Attuazione mancata – nasce il Protocollo di Nagoya
L’attuazione dell’aspetto della giustizia ed equità previsto dalla Convenzione sulla diversità biologica è stata a lungo zoppicante. Per questa ragione, nel 2004 sono state avviate le trattative per un protocollo più dettagliato, che si sono concluse nel 2010 durante la conferenza tra le parti tenutasi a Nagoya. Nel Protocollo lì adottato sono disciplinati nel dettaglio:

  • i diritti e gli obblighi dei Paesi d’origine;
  • come devono agire i Paesi utilizzatori per eradicare la biopirateria (appropriazione illecita di risorse genetiche);
  • i diritti delle comunità indigene alle loro conoscenze tradizionali sulle risorse genetiche.

Il 14 luglio 2014 il Protocollo di Nagoya è stato ratificato da 50 Stati e dall’UE, e 90 giorni più tardi, il 12 ottobre 2014, è entrato in vigore. Gli Stati membri sono oggi 114. I grandi assenti sono il Brasile, la Russia e gli USA.

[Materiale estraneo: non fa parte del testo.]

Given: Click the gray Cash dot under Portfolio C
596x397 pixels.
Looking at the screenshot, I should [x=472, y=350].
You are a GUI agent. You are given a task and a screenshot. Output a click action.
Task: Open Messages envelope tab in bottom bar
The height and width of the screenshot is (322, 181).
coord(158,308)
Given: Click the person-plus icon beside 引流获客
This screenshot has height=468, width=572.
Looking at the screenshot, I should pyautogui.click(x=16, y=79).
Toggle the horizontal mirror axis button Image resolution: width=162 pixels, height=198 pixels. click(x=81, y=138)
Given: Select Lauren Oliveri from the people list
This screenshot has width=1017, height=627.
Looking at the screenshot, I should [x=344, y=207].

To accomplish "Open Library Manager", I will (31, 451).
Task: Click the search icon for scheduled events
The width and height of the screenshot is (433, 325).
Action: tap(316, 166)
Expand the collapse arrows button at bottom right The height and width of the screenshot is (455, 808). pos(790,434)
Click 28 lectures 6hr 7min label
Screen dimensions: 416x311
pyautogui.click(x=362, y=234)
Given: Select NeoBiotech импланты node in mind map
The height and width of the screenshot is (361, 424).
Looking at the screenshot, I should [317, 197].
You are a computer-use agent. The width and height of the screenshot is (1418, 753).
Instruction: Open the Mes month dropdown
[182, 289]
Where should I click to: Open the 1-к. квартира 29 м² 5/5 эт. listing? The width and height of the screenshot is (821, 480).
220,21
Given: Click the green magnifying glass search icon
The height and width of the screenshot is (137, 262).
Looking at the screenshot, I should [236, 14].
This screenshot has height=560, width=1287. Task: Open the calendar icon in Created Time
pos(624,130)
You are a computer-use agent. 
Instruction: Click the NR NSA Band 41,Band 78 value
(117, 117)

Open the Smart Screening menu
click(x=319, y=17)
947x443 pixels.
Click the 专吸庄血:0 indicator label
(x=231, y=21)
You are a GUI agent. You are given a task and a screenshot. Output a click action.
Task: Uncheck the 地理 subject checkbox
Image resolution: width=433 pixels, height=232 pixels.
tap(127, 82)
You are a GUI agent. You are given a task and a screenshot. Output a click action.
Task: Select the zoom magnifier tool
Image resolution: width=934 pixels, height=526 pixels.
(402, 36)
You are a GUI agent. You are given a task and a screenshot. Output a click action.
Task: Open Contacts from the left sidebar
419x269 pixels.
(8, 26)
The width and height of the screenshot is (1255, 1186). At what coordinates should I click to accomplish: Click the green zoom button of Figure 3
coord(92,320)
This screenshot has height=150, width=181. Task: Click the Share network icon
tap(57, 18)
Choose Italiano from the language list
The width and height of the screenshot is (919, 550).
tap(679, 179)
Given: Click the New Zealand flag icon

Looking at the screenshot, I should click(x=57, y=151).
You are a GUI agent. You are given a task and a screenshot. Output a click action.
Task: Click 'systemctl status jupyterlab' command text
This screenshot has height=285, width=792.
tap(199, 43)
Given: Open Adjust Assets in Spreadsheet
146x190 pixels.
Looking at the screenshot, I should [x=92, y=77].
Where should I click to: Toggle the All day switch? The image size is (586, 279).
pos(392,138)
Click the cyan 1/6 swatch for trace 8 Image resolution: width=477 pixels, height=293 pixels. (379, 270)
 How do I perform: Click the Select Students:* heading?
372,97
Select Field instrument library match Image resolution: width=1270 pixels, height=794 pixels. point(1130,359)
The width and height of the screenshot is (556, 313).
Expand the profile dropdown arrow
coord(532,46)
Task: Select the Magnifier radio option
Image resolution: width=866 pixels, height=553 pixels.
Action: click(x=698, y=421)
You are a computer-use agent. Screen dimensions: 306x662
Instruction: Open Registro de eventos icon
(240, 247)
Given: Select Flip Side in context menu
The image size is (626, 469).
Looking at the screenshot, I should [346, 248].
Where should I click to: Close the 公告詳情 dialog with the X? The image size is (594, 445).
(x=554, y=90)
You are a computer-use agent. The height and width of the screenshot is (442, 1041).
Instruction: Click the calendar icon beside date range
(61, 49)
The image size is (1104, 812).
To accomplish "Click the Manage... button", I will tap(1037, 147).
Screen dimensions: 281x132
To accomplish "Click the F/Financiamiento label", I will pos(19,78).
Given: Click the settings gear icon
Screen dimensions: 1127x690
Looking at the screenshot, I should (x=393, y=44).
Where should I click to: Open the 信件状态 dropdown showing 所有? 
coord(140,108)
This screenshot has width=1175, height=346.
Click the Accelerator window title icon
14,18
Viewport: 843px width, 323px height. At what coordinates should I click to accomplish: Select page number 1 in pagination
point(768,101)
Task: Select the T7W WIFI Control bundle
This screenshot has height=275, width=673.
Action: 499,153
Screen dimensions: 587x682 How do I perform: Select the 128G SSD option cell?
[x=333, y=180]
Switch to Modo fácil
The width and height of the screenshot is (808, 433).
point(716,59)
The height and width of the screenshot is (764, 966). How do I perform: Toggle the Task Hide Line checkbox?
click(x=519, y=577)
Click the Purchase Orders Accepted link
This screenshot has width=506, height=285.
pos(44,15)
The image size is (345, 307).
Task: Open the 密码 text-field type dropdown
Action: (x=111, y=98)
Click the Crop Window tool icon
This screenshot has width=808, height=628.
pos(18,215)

Il Protocollo di Nagoya e la Svizzera
Anche la Svizzera ha ratificato il Protocollo nel 2014 e nello stesso anno ha adeguato la Legge federale sulla protezione della natura e del paesaggio (LPN) in modo da poter attuarlo. Di rilevanza centrale è il capoverso 1 del nuovo articolo 23n:
Chi, conformemente al Protocollo di Nagoya, utilizza risorse genetiche o trae direttamente benefici dalla loro utilizzazione (utente) deve usare la diligenza richiesta dalle circostanze per garantire che:
a. l’accesso alle risorse genetiche sia avvenuto legalmente; e
b. siano state stabilite di comune accordo condizioni per la giusta ed equa condivisione di questi benefici.


L’Ordinanza di Nagoya è entrata in vigore il 1° febbraio 2016. Gli attori svizzeri stanno ora implementando i nuovi requisiti per l’utilizzo delle risorse genetiche, operazione che richiede ancora molta opera d’informazione. L’obiettivo è che in futuro in Svizzera l’utilizzo delle risorse genetiche avvenga in conformità alle regole del Protocollo di Nagoya.

Che rilevanza hanno per ProSpecieRara la Convenzione sulla diversità biologica e il Protocollo di Nagoya?
La maggior parte dei generi di piante importanti per ProSpecieRara soggiace al Trattato FAO, ma non tutti. Per questa ragione le piante ornamentali, ad esempio, ricadono sotto il Protocollo di Nagoya, e pure gli animali da reddito. Dato che in Svizzera l’accesso è tuttavia libero e difficilmente ProSpecieRara chiede a Paesi esotici accesso alle loro risorse genetiche, gli effetti sul nostro lavoro quotidiano sono finora limitati. Ci capita però di continuo di firmare contratti basati sui principi del Protocollo di Nagoya, ad esempio se chiediamo l’accesso a piante ornamentali custodite in un’altra banca genetica. E pure ProSpecieRara sottostà per l’accettazione e la trasmissione di sementi e altro materiale di propagazione all’obbligo di diligenza previsto dalla legge svizzera.